The American Cancer Society estimates about 228,150 new cases of lung cancer and 142,670 deaths from lung cancer in 2019, making it the leading cause of cancer death among both men and women. In fact, more people die of lung cancer than from colon, breast and prostate cancers combined.
Fortunately, smoking cessation efforts have increased as understanding of addiction has improved. Today, comprehensive programs that include a combination of medications, nicotine replacement and behavioral therapy are helping more Tennesseans quit smoking for good.
Confronting addiction head-on
“Unfortunately we continue to diagnose lung cancer at the latest stage, stage 4. Our goal is to find cancer at early stages, offer more cessation programs, and to discourage everyone, including young adults and children, from ever picking up nicotine filled tobacco products,” said Cary Ralph, RN, Oncology Nurse Navigator at Williamson Medical Center. Ralph meets one-on-one with newly diagnosed patients and facilitates the smoking cessation class, which will provide participants with skills and techniques to support quitting. Attendees also learn about nicotine’s effect on the brain, stress management and weight management. While some smokers are successful at quitting alone or going cold turkey, Ralph said the majority of smokers require a combination of counseling and medical intervention to successfully quit smoking.
E-cigarettes are being used to help traditional cigarette smokers kick the habit. Utilized as a step-down tool for nicotine addiction, the American Cancer Society recognizes that the long-term effects of e-cigarettes are still unknown. Unfortunately, all forms of nicotine wreak havoc on the cardiac system, starting with constriction of blood vessels and impacting bodily organs. This is a strategy the patient needs to discuss with their physician before starting it.
Learning to break the vicious cycle of dependency is key.
“Most smokers have seen plenty of information stating that smoking and other nicotine products like chewing tobacco cause cancer, but physical addiction is extremely difficult to overcome,” Ralph said. “It affects your brain so quickly and provides immediate relief of stress, but it’s temporary and tells your brain to reach for that next cigarette to feel good again. It’s a chronic condition that requires repeated intervention for success.”

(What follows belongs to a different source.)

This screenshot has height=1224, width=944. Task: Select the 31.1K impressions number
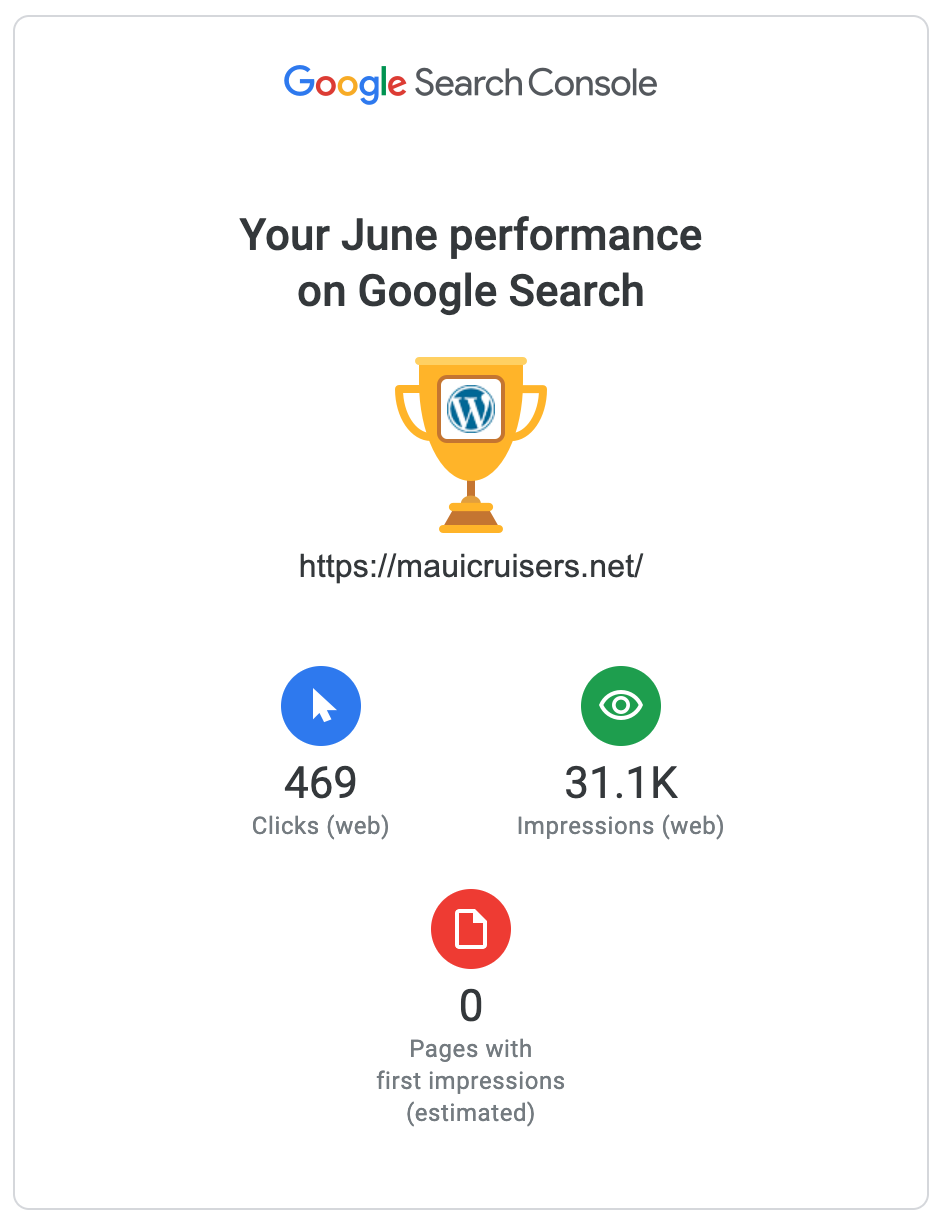pyautogui.click(x=621, y=782)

More options for better outcomes
While stats related to smoking outcomes are daunting, there’s also a silver lining: Smoking-related diseases are also the most preventable causes of death worldwide, accounting for 32 percent of cancer deaths. In addition, lung cancer screening is offered to patients who meet certain criteria. Identifying these patients and providing low-dose CT screenings will help care providers find lung cancer at earlier stages when it is curable. However, when cancer is identified early, patients must quit their nicotine habit for treatments to be the most effective.
“Very few people can do it alone,” Ralph said. Combination therapy is now the gold standard in smoking cessation and often includes repeated high intensity behavioral therapy.
Supporting loved ones
While medical intervention is critical, Ralph said the support of friends and family is equally important. “Don’t ever doubt someone’s ability to quit smoking,” she said. “Your faith in them reminds them they can do it.” Nagging, scolding and guilt trips are equally ineffective. Ralph encourages loved ones to show extra patience during the cessation process, as symptoms can last two weeks or longer. “Don’t take it personally if they become grumpy, because symptoms are very real,” she said. “Being understanding during this period is so important.” And don’t forget to celebrate milestones, whether it’s one day or one week cigarette-free. “If they relapse, encourage them to keep trying,” Ralph said. “Don’t give up on them when they give up on themselves. Next time it could be quitting forever.”
There’s no question smoking cessation is a grueling, exhausting process, but those who succeed see very quick improvements in lung, skin and blood pressure health. For many, the best motivator is the promise of a longer life. “Smoking is cancer,” Ralph said. “But lung cancer is often preventable. Even if you have lung cancer and quit, your outcome will be better. It’s never too late to quit smoking.”